Yeah, we're super excited. She is obviously a three-point threat, an offensive threat, she does great on defense. I'm excited, and we obviously have history together. We grew up playing in the backyard together, so we know each other's capabilities, we know what our tendencies are. It should be really exciting. Watch out for us.

Q. Did you convince her to -- how the heck did this happen?
MINYON MOORE: It's funny because actually her junior year of high school, she went to USC on her unofficial visit and I tagged along because we had a tournament out in LA. USC is actually her top four, I think, coming out of high school, and she decided obviously to go to Louisville instead, but I was like, oh, my God, I love USC. So growing up in my recruiting process, I was like, USC, USC, because of her and her unofficial visit. So it just happened to be that Cal and USC were her top two when transferring, and of course she's going to go with her little sister.

Q. Kind of following up, you've talked about Overbeck and Mariya, and they're kind of two of a larger set of sample of high-impact transfers coming in across the Pac-12. I don't have the numbers to kind of support it, but it feels like there are more high-impact transfers this year in the conference as opposed to previous years.

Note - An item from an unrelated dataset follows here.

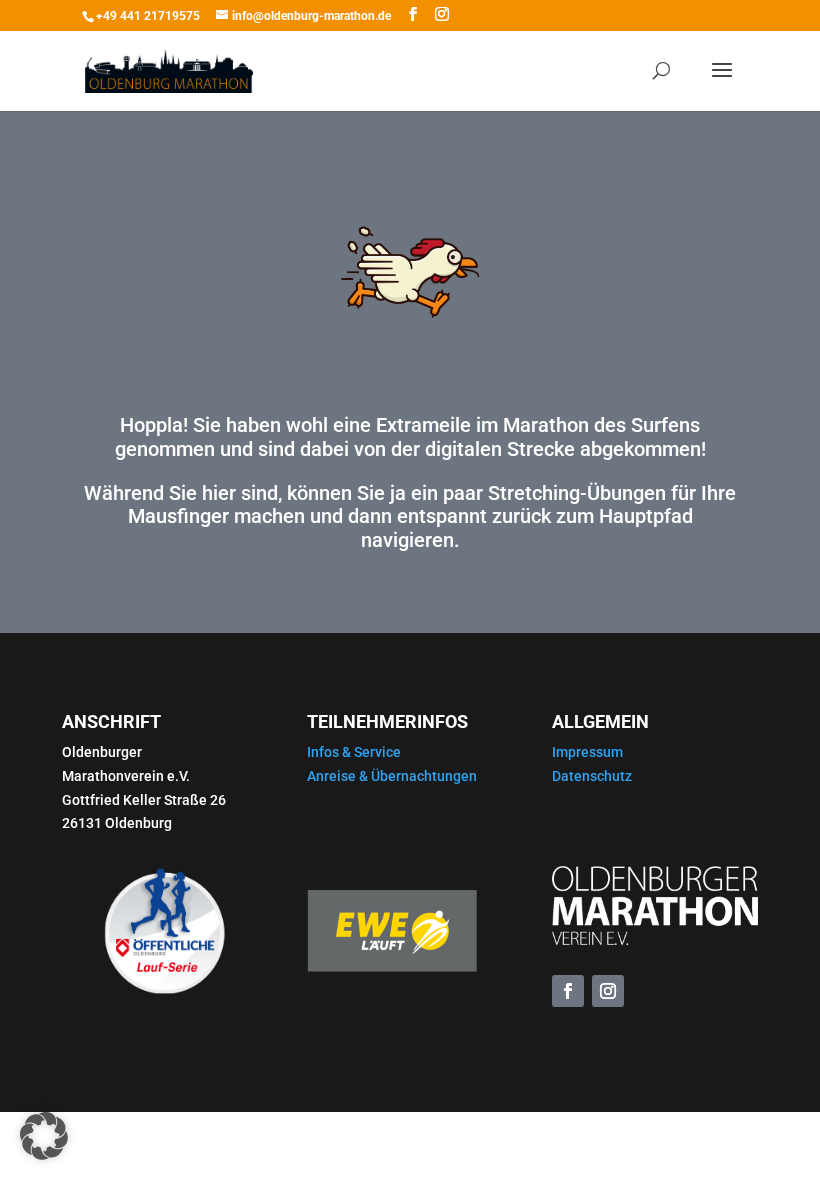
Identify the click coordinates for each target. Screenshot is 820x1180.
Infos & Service (354, 752)
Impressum (587, 752)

What would you kind of say to these transfers coming in and the roles they could have in the Pac-12 this year?
MARK TRAKH: Well, I know to -- actually we have three transfers. Cheyanne Wallace was LMU's leading scorer last year, and she'll be playing for us, too. I know those transfers are going to make impacts for us, and I know we're talking about the sisters, we've got two sisters that are playing together, and then two sisters -- when we play Cal, there will be two sets of sisters, Desi Caldwell will be playing for us and Receé Caldwell will be playing for Cal. Receé was a high-impact transfer from Texas Tech. She's going to be really, really good for Cal. I think the transfer that -- Destiny Slocum up -- she's the real deal up there. So there's going to be some high-impact transfers in this conference, and they're going to -- they're going to play well right away. I really believe that.